Il ritiro degli Stati Uniti dal protocollo di Kyoto

Tuttavia, l'ascesa di Donald Trump alla presidenza degli Stati Uniti ha significato un significativo declino degli accordi di Parigi. Pertanto, il presidente Trump ha sostenuto una politica che dia priorità agli interessi economici degli Stati Uniti a scapito della lotta contro il cambiamento climatico.

Nonostante la decisione del governo degli Stati Uniti di abbandonare il trattato, a causa di una clausola negli Accordi di Parigi, gli americani non potranno abbandonare definitivamente l'accordo fino al 2020. Tale decisione non solo ha suscitato polemiche in tutto il mondo, ma anche nel seno degli Stati Uniti.

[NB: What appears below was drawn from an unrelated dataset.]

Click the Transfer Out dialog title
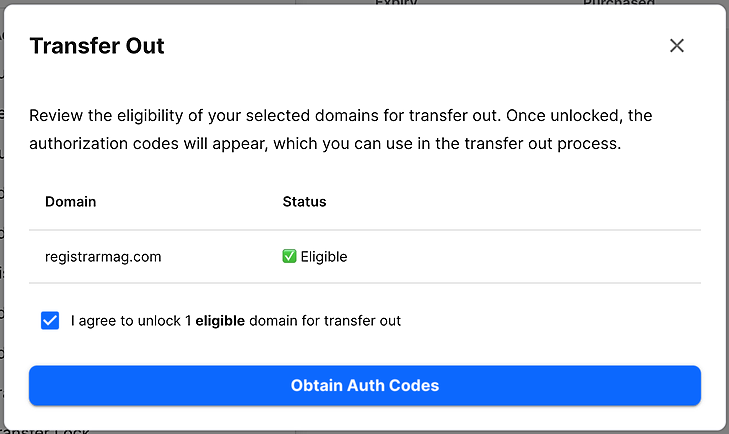Image resolution: width=729 pixels, height=434 pixels. point(97,46)
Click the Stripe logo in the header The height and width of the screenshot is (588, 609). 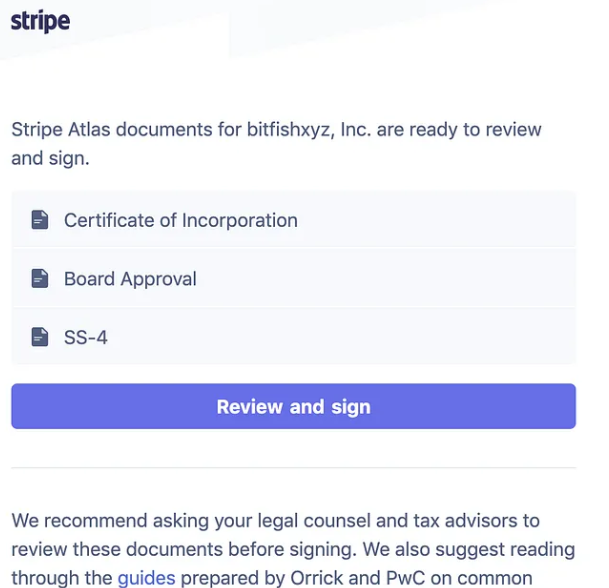coord(40,22)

Pertanto, aziende come Google, Amazon, Apple o Nike hanno mostrato la loro determinazione a continuare a ridurre le emissioni. Anche leader aziendali come Elon Musk (Tesla) sono stati molto critici nei confronti del ritiro degli Stati Uniti dall'accordo di Parigi.

Le conseguenze del ritiro degli Stati Uniti dalla lotta al cambiamento climatico sono:

  • Maggiore difficoltà nel contenere l'aumento delle temperature globali.
  • Incremento del ruolo di Cina e Unione Europea nella lotta ai cambiamenti climatici.
  • Polemiche nel mondo degli affari, in quanto ci sono imprenditori che credono che gli Stati Uniti siano in una buona posizione per competere in un'economia più rispettosa dell'ambiente.
  • Nonostante l'offerta di Trump per i combustibili fossili come il carbone, questo settore è in declino negli Stati Uniti. Gli americani si stanno rivolgendo al gas.

È vero che la determinazione degli Stati Uniti è stata un'assenza importante nella battaglia contro il cambiamento climatico, ma il resto dei paesi ha dimostrato il proprio impegno a rispettare l'accordo di Parigi nel 2015.